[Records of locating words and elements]
.....
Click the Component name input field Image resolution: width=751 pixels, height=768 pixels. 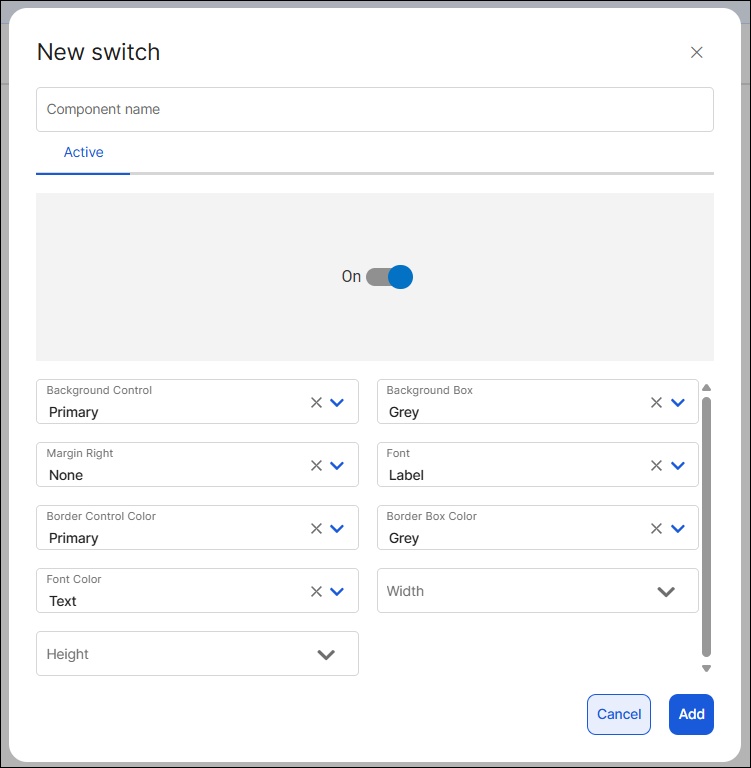tap(375, 110)
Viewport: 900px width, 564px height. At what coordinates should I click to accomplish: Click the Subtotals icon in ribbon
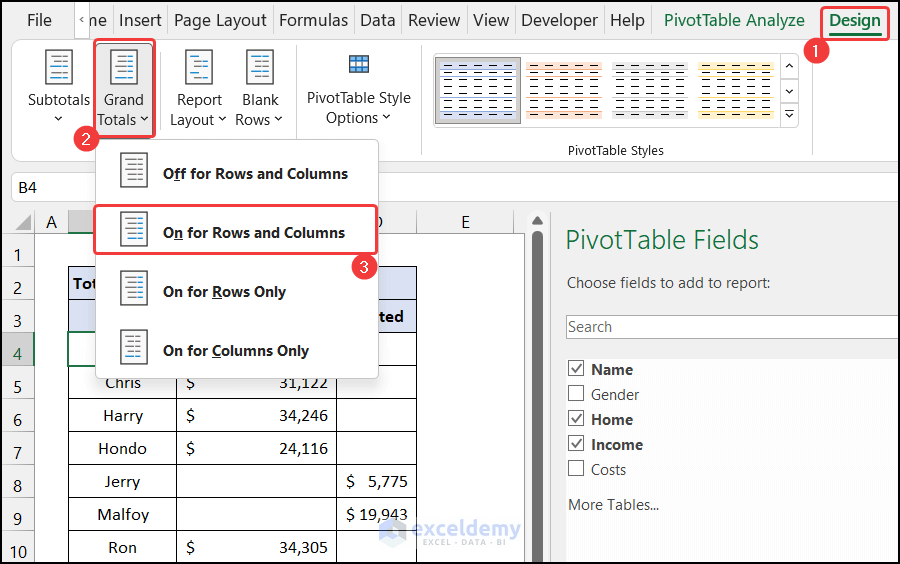click(59, 70)
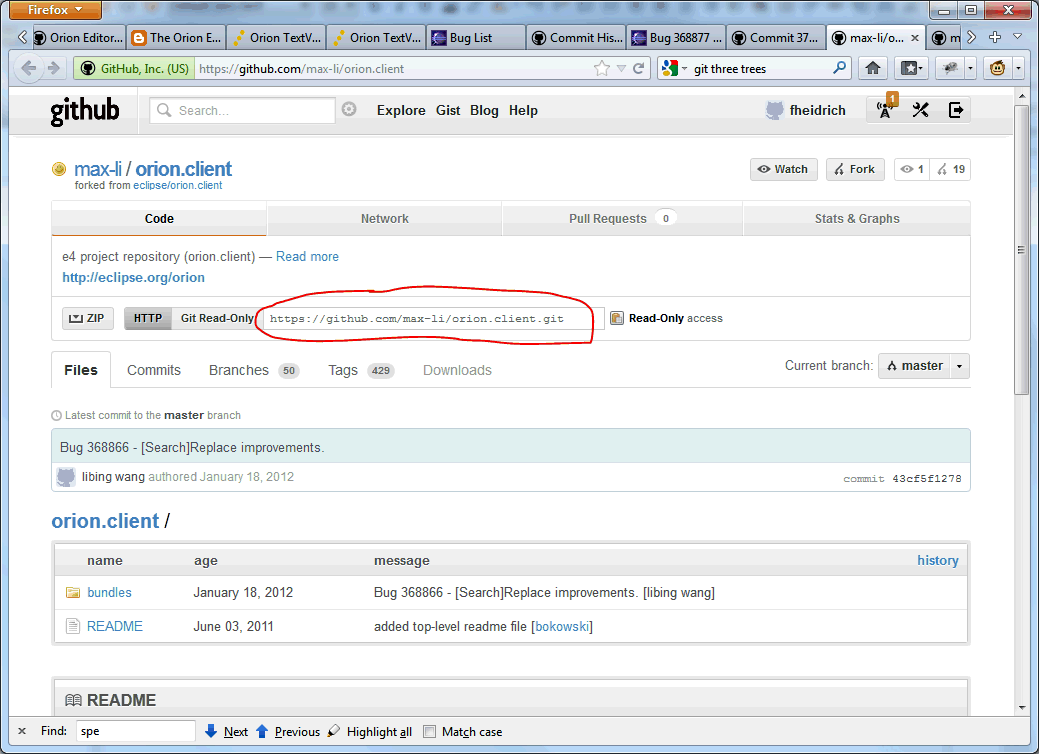Click the log out icon
1039x754 pixels.
point(956,110)
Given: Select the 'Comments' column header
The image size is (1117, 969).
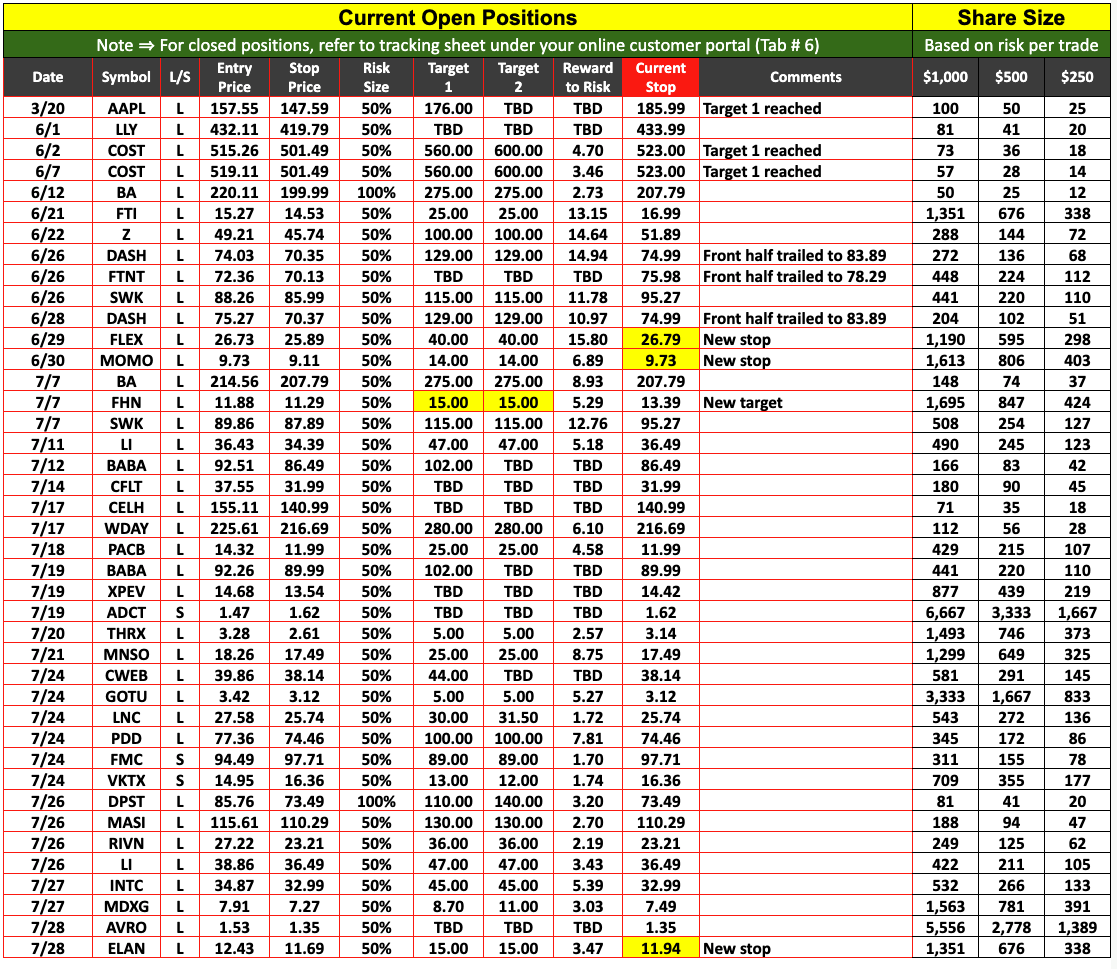Looking at the screenshot, I should point(805,77).
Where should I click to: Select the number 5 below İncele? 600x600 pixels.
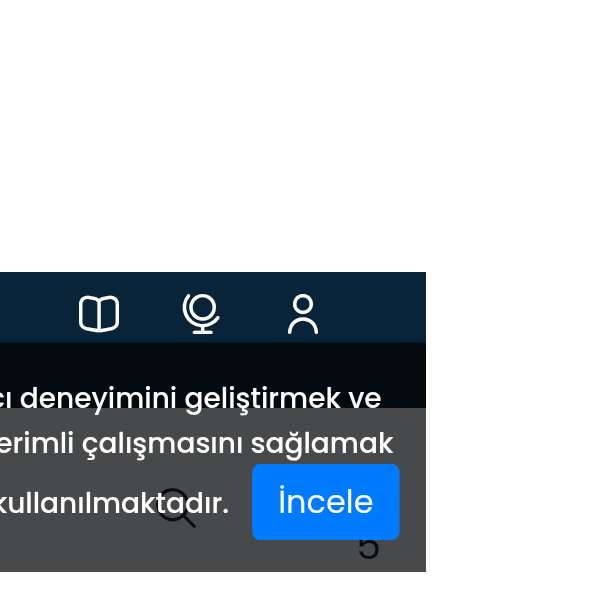point(368,548)
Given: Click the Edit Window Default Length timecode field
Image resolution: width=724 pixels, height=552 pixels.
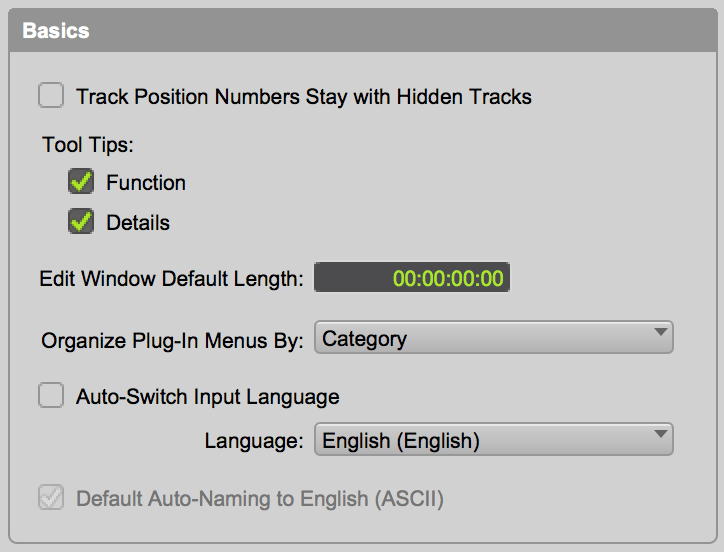Looking at the screenshot, I should click(412, 278).
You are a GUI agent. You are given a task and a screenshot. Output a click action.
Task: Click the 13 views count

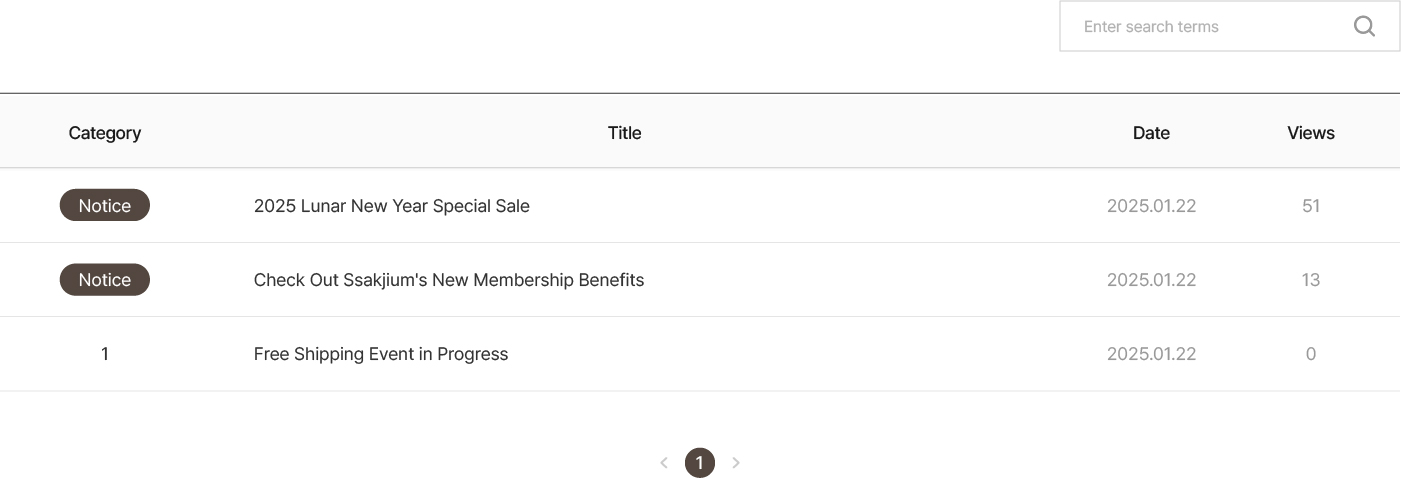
.....
• WHAT TO WORK ON: Copy out the lines of the data exactly, starting at the line that contains "You are a GUI" and going through the end of the data. Leave out the pictures.

• ANSWER:
You are a GUI agent. You are given a task and a screenshot. Output a click action.
Task: Click the 13 views count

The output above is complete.